Tekil kullanıcı sayısı verisinin eksiklikleri internet reklamcılığında planlama ve pazarlama aşamalarında internet sitelerinin kullanımına ilişkin başka verilerin de dikkate alınmasına neden olmuştur. Tekil kullanıcı sayısına ek olarak dikkate alınan verilerden bir tanesi yerli sayfa gösterimi bir başka ifadeyle internet sitesinin sayfa

122

gösterim sayısıdır. Bu, bir internet sitesinin otomatik yenileme dolayımıyla yaptığı sayfa gösterimleri çıkarıldıktan sonra kalan toplam sayfa gösterme sayısını ifade eden bir veridir. İnternet reklamcılığında dikkate alınan ikinci veri ise internet siteinde harcanan süredir ve bir internet sitesinin toplam kullanıcılarının sitede geçirmiş oldukları toplam süreyi ifade etmektedir. Saniye bazında gösterilir. Ziyaret sayısı olarak tanımlanan üçüncü veri ise bir internet sitesini kullanan aynı/tek kullanıcıların görüntülediği sayfa sayısının toplamından oluşmaktadır. 30 dakikalık periyodlar bazında sayma işlemi yapılır. Kullanıcının ardışık olarak görüntülediği iki sayfanın görüntülenmesi arasında 30 dakikadan az süre varsa kullanıcının bir ziyaret yaptığı kabul edilir. Kullanıcı başına harcanan süre verisi ise aynı/tek kullanıcının sitede geçirdiği süreyi ifade eder ve tüm kullanıcıların sitede geçirdikleri toplam zamanının kullanıcı sayısına bölünmesiyle hesaplanır. Son ölçüt olan ziyaret başına harcanan süre ise tüm kullanımların oluşturduğu toplam kullanım süresinin kullanım sayısına bölünmesiyle hesaplanmaktadır (IAB-Türkiye, 2010).

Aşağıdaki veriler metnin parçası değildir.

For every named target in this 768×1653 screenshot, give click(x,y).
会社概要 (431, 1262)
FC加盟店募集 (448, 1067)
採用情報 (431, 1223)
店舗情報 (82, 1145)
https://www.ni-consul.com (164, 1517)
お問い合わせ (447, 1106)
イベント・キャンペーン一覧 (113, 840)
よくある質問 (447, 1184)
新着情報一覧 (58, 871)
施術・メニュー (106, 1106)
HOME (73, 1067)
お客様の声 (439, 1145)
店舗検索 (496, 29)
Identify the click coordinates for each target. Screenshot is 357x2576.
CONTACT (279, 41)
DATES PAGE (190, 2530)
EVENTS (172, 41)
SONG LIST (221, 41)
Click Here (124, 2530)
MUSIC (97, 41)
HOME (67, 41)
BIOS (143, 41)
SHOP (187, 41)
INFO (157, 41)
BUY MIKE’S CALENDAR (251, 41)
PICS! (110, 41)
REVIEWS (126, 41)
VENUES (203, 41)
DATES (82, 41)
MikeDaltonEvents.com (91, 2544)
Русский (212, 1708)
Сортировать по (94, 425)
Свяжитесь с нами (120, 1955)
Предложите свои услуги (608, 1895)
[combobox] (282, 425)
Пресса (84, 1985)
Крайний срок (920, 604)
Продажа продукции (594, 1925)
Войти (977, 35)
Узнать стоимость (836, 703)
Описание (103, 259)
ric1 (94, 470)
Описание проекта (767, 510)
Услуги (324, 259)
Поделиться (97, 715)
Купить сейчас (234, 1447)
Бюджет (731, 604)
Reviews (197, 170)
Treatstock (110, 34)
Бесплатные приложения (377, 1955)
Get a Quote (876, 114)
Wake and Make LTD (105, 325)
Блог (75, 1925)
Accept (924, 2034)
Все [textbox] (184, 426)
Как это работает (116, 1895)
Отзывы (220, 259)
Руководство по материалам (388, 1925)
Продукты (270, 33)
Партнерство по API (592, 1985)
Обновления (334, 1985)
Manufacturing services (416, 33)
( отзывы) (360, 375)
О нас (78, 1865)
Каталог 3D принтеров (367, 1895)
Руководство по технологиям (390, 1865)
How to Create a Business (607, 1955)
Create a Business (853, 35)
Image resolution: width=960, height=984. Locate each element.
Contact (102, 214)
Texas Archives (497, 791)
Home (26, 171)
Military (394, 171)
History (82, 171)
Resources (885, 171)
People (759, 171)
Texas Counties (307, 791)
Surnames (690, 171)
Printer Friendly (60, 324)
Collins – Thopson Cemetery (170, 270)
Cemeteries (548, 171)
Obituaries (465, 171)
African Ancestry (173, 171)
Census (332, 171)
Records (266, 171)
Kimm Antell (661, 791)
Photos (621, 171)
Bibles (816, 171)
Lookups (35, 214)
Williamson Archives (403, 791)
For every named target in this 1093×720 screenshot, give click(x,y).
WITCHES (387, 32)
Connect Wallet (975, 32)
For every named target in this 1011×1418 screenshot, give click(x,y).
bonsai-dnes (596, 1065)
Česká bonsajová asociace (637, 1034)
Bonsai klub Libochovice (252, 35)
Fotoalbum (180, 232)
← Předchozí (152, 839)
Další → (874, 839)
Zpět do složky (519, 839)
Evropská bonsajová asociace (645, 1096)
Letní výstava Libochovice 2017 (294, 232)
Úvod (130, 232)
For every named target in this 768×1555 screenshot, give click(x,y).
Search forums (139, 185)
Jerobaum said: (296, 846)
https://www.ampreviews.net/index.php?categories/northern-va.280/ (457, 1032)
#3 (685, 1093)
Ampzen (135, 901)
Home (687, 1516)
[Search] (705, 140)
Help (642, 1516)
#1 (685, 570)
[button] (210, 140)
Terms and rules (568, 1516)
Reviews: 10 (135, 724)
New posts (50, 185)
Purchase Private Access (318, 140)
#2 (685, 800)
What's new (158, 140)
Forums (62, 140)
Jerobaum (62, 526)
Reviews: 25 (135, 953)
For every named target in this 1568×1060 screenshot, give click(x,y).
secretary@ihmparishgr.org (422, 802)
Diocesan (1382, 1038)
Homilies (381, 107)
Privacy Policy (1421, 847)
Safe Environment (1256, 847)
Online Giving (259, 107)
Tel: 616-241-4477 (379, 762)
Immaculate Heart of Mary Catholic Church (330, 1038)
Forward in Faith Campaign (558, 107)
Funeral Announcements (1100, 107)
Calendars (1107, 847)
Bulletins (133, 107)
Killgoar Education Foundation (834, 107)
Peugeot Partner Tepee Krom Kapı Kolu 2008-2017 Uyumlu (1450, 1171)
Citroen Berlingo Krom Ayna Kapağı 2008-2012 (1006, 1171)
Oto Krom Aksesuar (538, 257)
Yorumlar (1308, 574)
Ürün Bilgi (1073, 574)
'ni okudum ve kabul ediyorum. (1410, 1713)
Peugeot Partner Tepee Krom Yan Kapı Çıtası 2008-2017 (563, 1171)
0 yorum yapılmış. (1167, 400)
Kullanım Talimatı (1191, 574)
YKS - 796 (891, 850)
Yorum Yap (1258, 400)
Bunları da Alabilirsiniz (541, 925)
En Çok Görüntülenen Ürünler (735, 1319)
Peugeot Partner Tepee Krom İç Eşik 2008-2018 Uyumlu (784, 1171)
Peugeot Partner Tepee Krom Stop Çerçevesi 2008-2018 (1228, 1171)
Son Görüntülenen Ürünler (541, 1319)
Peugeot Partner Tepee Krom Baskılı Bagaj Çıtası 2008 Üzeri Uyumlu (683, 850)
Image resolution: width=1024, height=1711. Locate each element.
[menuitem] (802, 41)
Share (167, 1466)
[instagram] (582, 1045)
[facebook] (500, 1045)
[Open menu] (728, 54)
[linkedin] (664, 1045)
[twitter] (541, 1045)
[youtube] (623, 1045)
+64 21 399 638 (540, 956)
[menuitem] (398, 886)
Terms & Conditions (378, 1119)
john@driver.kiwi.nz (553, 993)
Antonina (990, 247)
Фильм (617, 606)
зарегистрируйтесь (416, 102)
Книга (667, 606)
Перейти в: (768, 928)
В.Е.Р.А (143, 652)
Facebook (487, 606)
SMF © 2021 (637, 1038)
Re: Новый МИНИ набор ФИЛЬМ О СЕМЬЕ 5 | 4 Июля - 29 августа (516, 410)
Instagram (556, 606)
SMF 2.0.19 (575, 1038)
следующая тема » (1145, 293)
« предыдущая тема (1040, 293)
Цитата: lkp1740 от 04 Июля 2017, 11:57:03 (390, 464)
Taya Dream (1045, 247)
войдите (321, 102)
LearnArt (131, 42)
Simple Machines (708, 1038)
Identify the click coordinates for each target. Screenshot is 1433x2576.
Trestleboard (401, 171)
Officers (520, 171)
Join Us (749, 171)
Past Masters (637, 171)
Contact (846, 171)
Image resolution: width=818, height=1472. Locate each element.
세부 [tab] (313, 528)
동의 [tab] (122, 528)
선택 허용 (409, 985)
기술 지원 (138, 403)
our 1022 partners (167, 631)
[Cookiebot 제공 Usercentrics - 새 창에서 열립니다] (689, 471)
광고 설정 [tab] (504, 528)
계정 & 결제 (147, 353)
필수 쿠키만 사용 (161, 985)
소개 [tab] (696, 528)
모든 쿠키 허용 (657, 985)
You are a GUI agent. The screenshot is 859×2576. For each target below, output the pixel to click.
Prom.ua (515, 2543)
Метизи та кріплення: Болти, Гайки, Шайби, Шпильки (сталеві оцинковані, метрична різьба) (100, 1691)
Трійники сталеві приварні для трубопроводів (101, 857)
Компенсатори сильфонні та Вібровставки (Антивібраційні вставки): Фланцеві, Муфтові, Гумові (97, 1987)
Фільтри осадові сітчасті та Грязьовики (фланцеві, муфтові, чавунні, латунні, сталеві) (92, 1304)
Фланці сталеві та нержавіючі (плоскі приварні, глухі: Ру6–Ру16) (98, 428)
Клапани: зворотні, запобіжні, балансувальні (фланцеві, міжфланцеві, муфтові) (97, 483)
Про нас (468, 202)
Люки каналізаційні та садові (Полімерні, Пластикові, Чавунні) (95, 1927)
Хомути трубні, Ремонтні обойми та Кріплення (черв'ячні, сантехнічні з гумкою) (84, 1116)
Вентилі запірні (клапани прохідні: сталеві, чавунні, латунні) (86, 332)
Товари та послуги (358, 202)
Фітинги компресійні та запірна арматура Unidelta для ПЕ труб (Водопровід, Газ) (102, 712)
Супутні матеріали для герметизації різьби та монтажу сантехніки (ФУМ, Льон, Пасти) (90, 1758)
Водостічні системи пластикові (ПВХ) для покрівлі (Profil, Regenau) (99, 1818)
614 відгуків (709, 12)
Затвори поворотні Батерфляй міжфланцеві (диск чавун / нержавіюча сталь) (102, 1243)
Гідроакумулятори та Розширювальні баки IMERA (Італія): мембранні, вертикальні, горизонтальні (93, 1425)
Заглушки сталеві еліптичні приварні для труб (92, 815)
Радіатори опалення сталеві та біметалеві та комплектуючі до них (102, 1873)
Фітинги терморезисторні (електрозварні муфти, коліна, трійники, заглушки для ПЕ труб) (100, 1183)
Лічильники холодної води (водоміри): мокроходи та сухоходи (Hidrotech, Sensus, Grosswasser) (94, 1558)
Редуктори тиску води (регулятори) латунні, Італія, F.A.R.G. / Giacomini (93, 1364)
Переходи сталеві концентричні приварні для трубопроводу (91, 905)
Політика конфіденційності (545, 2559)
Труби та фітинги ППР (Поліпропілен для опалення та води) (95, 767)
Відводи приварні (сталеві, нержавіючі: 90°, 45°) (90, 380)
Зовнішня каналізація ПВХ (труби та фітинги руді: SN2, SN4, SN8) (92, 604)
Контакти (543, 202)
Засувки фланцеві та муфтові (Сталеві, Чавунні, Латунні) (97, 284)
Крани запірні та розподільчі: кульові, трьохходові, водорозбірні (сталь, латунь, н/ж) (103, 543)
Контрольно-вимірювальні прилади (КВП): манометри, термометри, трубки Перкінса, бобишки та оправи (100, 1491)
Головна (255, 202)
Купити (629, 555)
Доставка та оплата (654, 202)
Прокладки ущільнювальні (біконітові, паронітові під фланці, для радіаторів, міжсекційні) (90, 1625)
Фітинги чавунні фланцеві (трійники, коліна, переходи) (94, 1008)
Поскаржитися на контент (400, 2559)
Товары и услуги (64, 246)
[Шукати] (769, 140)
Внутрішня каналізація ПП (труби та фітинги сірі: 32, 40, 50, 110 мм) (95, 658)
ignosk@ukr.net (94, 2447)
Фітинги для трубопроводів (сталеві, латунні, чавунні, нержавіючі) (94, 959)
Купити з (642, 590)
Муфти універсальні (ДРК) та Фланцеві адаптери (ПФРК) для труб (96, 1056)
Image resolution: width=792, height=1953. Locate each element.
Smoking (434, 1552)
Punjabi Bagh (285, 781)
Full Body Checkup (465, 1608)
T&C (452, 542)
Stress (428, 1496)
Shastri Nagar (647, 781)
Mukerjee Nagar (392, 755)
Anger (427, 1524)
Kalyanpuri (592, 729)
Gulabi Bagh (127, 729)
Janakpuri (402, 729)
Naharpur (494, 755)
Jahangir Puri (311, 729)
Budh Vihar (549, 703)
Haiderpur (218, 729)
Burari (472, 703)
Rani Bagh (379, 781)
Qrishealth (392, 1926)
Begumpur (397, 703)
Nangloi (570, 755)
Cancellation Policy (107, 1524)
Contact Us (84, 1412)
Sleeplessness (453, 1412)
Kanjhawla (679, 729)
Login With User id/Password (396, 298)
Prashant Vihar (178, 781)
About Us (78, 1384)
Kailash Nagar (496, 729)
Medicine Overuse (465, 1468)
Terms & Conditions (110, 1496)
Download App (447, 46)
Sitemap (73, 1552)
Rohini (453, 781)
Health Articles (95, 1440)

İnternet reklamcılığında kullanılan bu ölçütler haber sitelerinin içerik üretimi ve sunum sürecinde uyguladıkları bazı özelliklerle karşılanmaya çalışılmaktadır. Bu bağlamda özellikle video ve fotoğraf galerileri oluşturma en çok tercih edilen uygulamalardır. Fotoğraf galerileriyle hem kullanıcıların görüntüledikleri sayfa sayısı arttırılmaya çalışılmakta hem de sayfada kalma sürelerinin uzatılması hedeflenmektedir. Ayrıca videoların başına “atlanamayacak”

reklamların ve anketlerin yerleştirilmesi, fotoğraf galerilerine reklam alınması gibi uygulamalar da yapılmaktadır (Çakırözer, Görüşme metni, 2010; Geray, 2010).

İnternet gazeteciliğinden en fazla payı alan üçüncü format olan seri ilanlar ise reklam verenlerin, internet sitelerine iş ilanları, kiralık ve satılık emlak ilanları,

123

otomobil satış ilanları, sarı sayfalar gibi belirli alanlara yönelik ilanlarını listelemeleri için ücret ödemesi yoluyla uygulanan bir formattır (IAB, 2011: 23).